Dans la version chrétienne, le roi Abenner ou Avenier d'Inde persécutait l'Église fondée dans son royaume par l'apôtre Thomas. Lorsque les astrologues ont prédit que son propre fils serait un jour chrétien, Abenner a pris le jeune prince Ioasaf (Josaphat) et l'a isolé de tout contact extérieur. Malgré cet enfermement, Josaphat a rencontré l'ermite saint Barlaam et s'est converti au christianisme. Josaphat a gardé sa foi, même face à la colère de son père ou à ses tentatives pour le convaincre. Finalement Abenner s'est lui-même converti, a remis son trône à Josaphat, et s'est retiré dans le désert pour devenir un ermite. Josaphat lui-même plus tard, abdiquera et se cachera avec Barlaam son ancien professeur.
Au Moyen Âge, Barlaam et Josaphat ont tous les deux été considérés comme des saints chrétiens et inclus au XVIe siècle dans les éditions du Martyrologe romain. Ils figurent dans le calendrier de l'Église orthodoxe de Grèce à la date du et figuraient dans celui de l'Église catholique romaine le . Dans la tradition slave de l'Église orthodoxe orientale, les deux saints sont commémorés le ( du calendrier julien).
L'œuvre initiale écrite en sanskrit au début de l'ère chrétienne est intitulée Vie du Bodhisattva[1]. Selon Lionel Obadia, Barlaam serait dérivé de Bouddha (« l'éveillé ») et Josaphat de Bodhisattva[2] (« être promis à l'éveil »)[3]. Toutefois, même si les débats autour de cette question se sont apaisés, on ne peut pas dire que « cette transposition des deux concepts centraux du bouddhisme »[3], fassent consensus[3].
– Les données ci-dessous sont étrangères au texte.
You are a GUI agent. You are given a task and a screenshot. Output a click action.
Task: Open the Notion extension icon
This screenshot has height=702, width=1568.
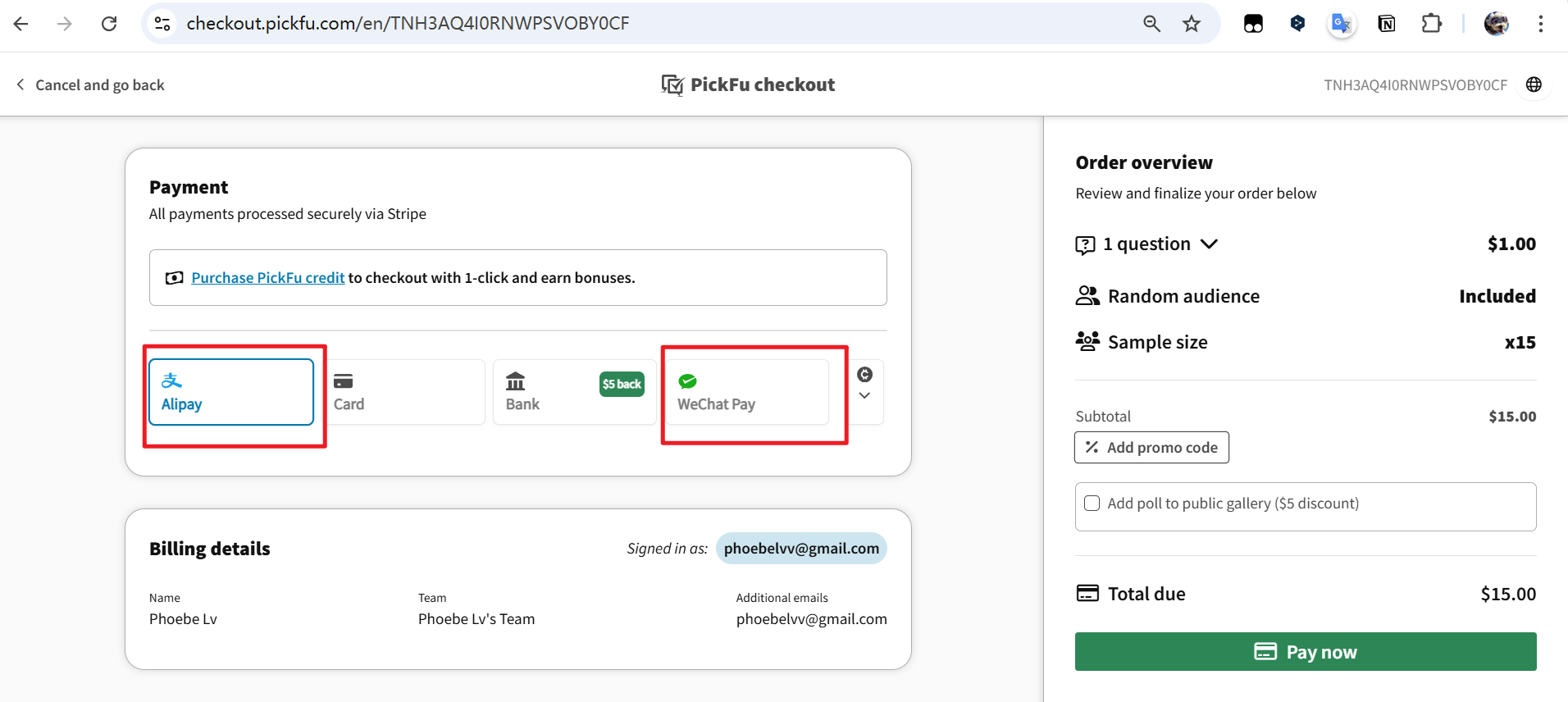(1387, 24)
Le mot sanskrit (Bodhisattva) a été changé pour Bodisav (ou Budasaf) lors de la traduction en langue persane par des manichéens quelques siècles plus tard[1] (VIe ou VIIe siècle), puis en Yudasaf ou Judasaf dans un document en arabe probablement au VIIIe siècle[1],[4]. Le titre de la version arabe est Kitab Bilawhar wa-Yudasaf (Livre de Bilawhar et Yudasaf). L'histoire est traduite en géorgien au IXe ou Xe siècle[5] où elle est alors christianisée. Le jeune prince y est appelé Iodasaf et se convertit au message du Christ, sous l'influence du vieil ermite Barlaam, au grand dam de son père[1]. Cette version christianisée est ensuite traduite en grec au début du XIe siècle[5] par Euthyme l'Hagiorite (en) (Joasap) et en Latin au milieu du XIe siècle sous la forme de Josaphat[1],[5]. La version aujourd'hui considérée comme vulgate est la deuxième traduction latine à partir du grec, réalisée au XIIe siècle[6].
Les deux versions de l'histoire, chrétiennes et musulmanes, pourraient provenir toutes les deux de sources manichéennes, mais cette hypothèse ne fait pas l'unanimité[7]. La version en sanskrit étant antérieure aux sources manichéennes.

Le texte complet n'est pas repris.